La recente visita del primo ministro ungherese Viktor Orbán in Italia rende particolarmente attuali lo scopo e lo spirito dell’incontro, poiché, oltre a omaggiare i martiri della Rivoluzione anticomunista e antisovietica, non mancherà occasione di sottolineare gli antichi, millenari legami tra Ungheria e Italia. Non senza un po’ di retorica vengono spesso evidenziati, ancorché giustamente, i rapporti e l’amicizia dell’Italia con praticamente tutti i Paesi dell’Occidente e non solo, ma con l’Ungheria non c’è alcun bisogno di ricorrere alla retorica. Chiunque abbia visitato Budapest sa che la Capitale ungherese “parla” italiano in molti dei suoi angoli tra i più suggestivi, dalla Gellért-hegy, che prende il nome da quel San Gerardo, in ungherese appunto Gellért, vescovo veneziano, evangelizzatore dei magiari poco dopo l’anno 1000, al Var (il medievale quartiere fortezza che domina Buda) a una cui estremità è possibile vedere la statua di San Giovanni da Capestrano, il monaco guerriero, molto venerato in Ungheria, che ispirò e animò la resistenza magiara contro i turchi. All’altra estremità del Var c’è invece la statua equestre di un altro protagonista della lotta contro gli invasori ottomani: Eugenio di Savoia.

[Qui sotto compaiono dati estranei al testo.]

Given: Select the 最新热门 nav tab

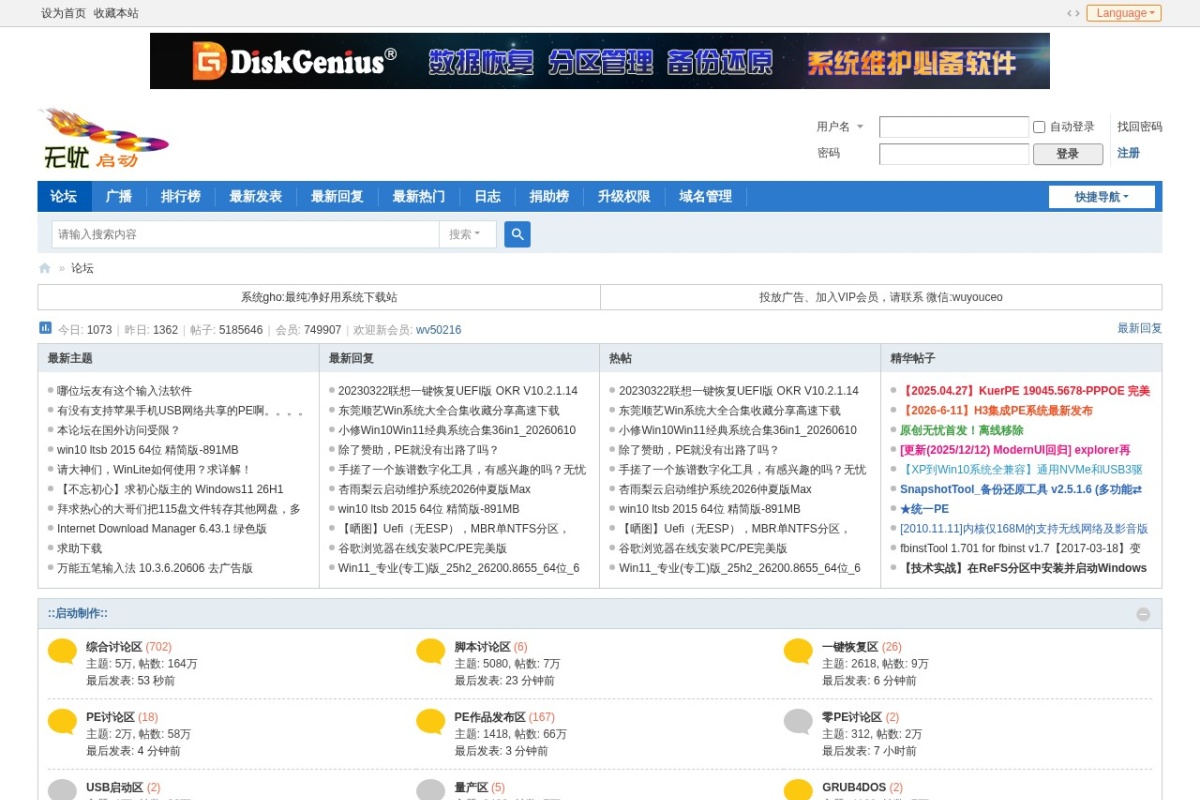Looking at the screenshot, I should click(419, 197).
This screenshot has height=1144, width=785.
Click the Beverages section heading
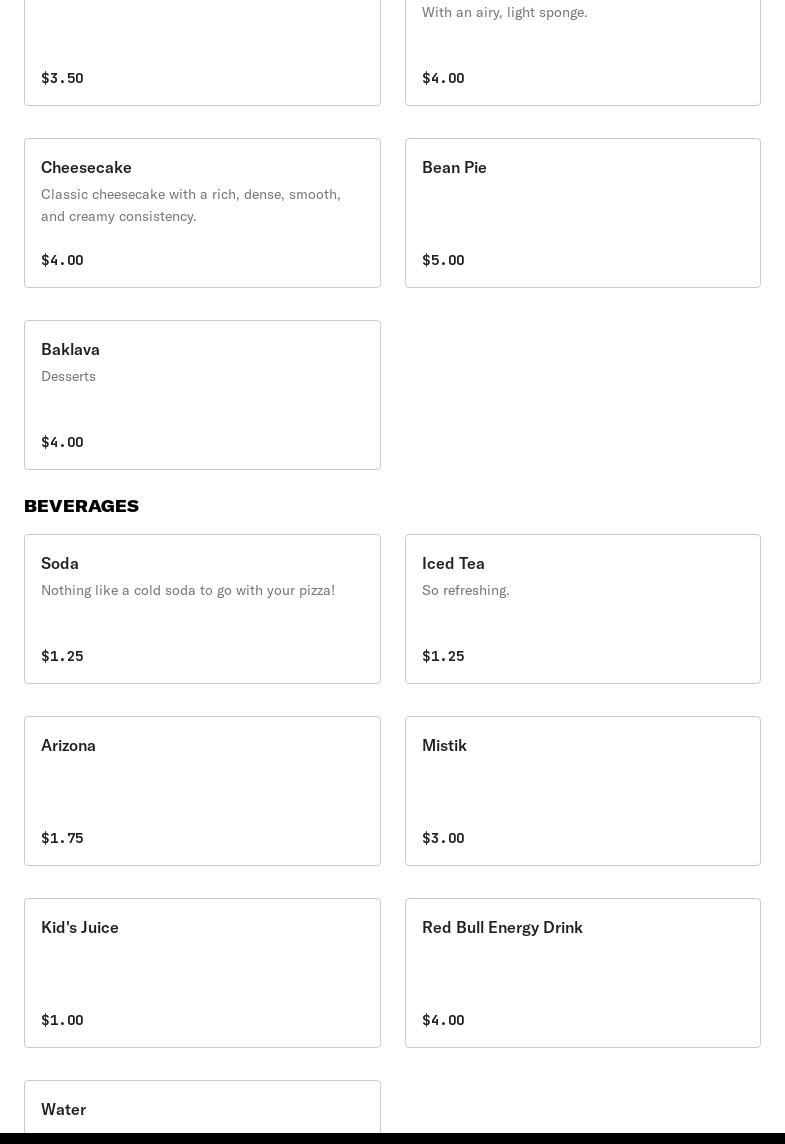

Senza citare quel Rinascimento da cui l’Ungheria trasse linfa vitale per costruire la sua identità culturale, e senza ricordare quel Risorgimento durante il quale ungheresi e italiani, garibaldini in particolare, combatterono fianco a fianco contro il comune nemico austriaco, c’è ancora molto di Italia e di italiano nella Capitale magiara. Troppo lungo sarebbe elencare tali significative presenze, ma la protagonista della suddetta serata sarà, come s’è detto, la Rivoluzione del 1956 e, per quanto ci riguarda più da vicino, l’emozione e l’ammirazione che essa suscitò nell’Italia di quegli anni così lontana da compromessi e distinguo. Il contraltare di tali giusti e altamente morali sentimenti furono le menzogne, l’ipocrisia, la disonestà che la sinistra di allora, pilotata da Mosca, riversò su quella effimera ed eroica epopea. Tutto ciò merita di essere ricordato e tenuto in considerazione, non solo per gettare una luce sul nostro recente passato, ma anche su un presente, a proposito della sinistra di oggi, ancora disseminato di menzogne, di ipocrisia, di disonestà.